**Textauszug:**
- - - -
Rundbrief 6:
Das Fountain of Life Zentrum – Hilfe für Frauen am Rande der Gesellschaft
Liebe Unterstützerinnen und Unterstützer, liebe Freundinnen und Freunde in der ganzen Welt!
Es ist
zwar noch nicht allzu lange her seit meinem letzten Rundbrief, aber
aufgrund verschiedener Nachfragen möchte ich Euch und Ihnen
gerne noch einmal näher erklären, warum wir hier im
Fountain of Life Center (Zentrum der Quelle des Lebens) unter anderem
Deutsch unterrichten.
Ich wünsche allen viel Spaß beim
Lesen und freue mich schon auf weitere Fragen oder Kommentare und
Grüße aus Deutschland!
Ganz herzliche Grüße aus dem heißen und leicht verregneten Thailand
Cornelia
Neue Freiwillige
Nachdem
Louise in der vergangenen Woche nach Dänemark zurückgekehrt
ist, möchte ich noch kurz Elsa vorstellen, die ich im letzten
Rundbrief schon erwähnt habe. Sie ist 27 Jahre alt und kommt aus
Luxemburg. Bis zum März hat sie in Dänemark gelebt und dort
ihren Doktor in Chemie gemacht. Wir haben viele ähnliche
Interessen und verstehen uns sehr gut. Außerdem können wir
uns auf verschiedenen Sprachen unterhalten (sie spricht 7 Sprachen),
was manchmal zu einem lustigen Sprachchaos führt.
- - - -
**Ziel A:** Schreibe aus den Datensätzen unten die Zeilen unverändert ab, beginnend mit der Zeile mit „At what coordinates should I click to accomplish: Click the word“ und weiter bis einschließlich der Zeile mit „pos(671,580)“.
- - - -
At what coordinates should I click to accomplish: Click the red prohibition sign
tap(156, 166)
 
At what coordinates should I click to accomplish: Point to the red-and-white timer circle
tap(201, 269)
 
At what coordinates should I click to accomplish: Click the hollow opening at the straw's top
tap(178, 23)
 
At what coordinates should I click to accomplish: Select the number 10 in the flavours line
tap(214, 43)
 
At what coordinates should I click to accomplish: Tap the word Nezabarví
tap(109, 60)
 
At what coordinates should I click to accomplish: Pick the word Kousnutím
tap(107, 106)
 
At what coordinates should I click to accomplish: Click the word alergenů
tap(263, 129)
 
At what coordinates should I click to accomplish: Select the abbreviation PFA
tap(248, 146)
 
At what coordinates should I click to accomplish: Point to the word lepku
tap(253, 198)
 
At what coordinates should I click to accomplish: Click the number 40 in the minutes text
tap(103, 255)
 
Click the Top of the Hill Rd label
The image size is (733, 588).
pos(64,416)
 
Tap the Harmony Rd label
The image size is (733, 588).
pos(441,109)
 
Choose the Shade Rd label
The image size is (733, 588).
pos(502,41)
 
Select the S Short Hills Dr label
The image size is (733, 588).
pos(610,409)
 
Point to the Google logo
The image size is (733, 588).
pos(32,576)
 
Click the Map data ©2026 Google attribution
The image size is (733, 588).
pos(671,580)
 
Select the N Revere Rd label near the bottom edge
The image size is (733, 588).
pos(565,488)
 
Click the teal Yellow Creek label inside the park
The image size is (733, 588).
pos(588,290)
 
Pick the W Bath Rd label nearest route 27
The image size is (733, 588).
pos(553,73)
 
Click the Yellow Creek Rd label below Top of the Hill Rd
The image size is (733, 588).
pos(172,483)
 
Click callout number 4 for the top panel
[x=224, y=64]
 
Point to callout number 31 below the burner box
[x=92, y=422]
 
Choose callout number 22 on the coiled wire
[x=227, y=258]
- - - -
**Ziel B:** Gib aus dem Rundbrief oben die Stelle wortgetreu wieder, beginnend mit „Ganz herzliche Grüße“ und weiter bis einschließlich „lustigen Sprachchaos führt.“.

**Antwort A:**
At what coordinates should I click to accomplish: Click the word alergenů
tap(263, 129)
 
At what coordinates should I click to accomplish: Select the abbreviation PFA
tap(248, 146)
 
At what coordinates should I click to accomplish: Point to the word lepku
tap(253, 198)
 
At what coordinates should I click to accomplish: Click the number 40 in the minutes text
tap(103, 255)
 
Click the Top of the Hill Rd label
The image size is (733, 588).
pos(64,416)
 
Tap the Harmony Rd label
The image size is (733, 588).
pos(441,109)
 
Choose the Shade Rd label
The image size is (733, 588).
pos(502,41)
 
Select the S Short Hills Dr label
The image size is (733, 588).
pos(610,409)
 
Point to the Google logo
The image size is (733, 588).
pos(32,576)
 
Click the Map data ©2026 Google attribution
The image size is (733, 588).
pos(671,580)

**Antwort B:**
Ganz herzliche Grüße aus dem heißen und leicht verregneten Thailand
Cornelia
Neue Freiwillige
Nachdem
Louise in der vergangenen Woche nach Dänemark zurückgekehrt
ist, möchte ich noch kurz Elsa vorstellen, die ich im letzten
Rundbrief schon erwähnt habe. Sie ist 27 Jahre alt und kommt aus
Luxemburg. Bis zum März hat sie in Dänemark gelebt und dort
ihren Doktor in Chemie gemacht. Wir haben viele ähnliche
Interessen und verstehen uns sehr gut. Außerdem können wir
uns auf verschiedenen Sprachen unterhalten (sie spricht 7 Sprachen),
was manchmal zu einem lustigen Sprachchaos führt.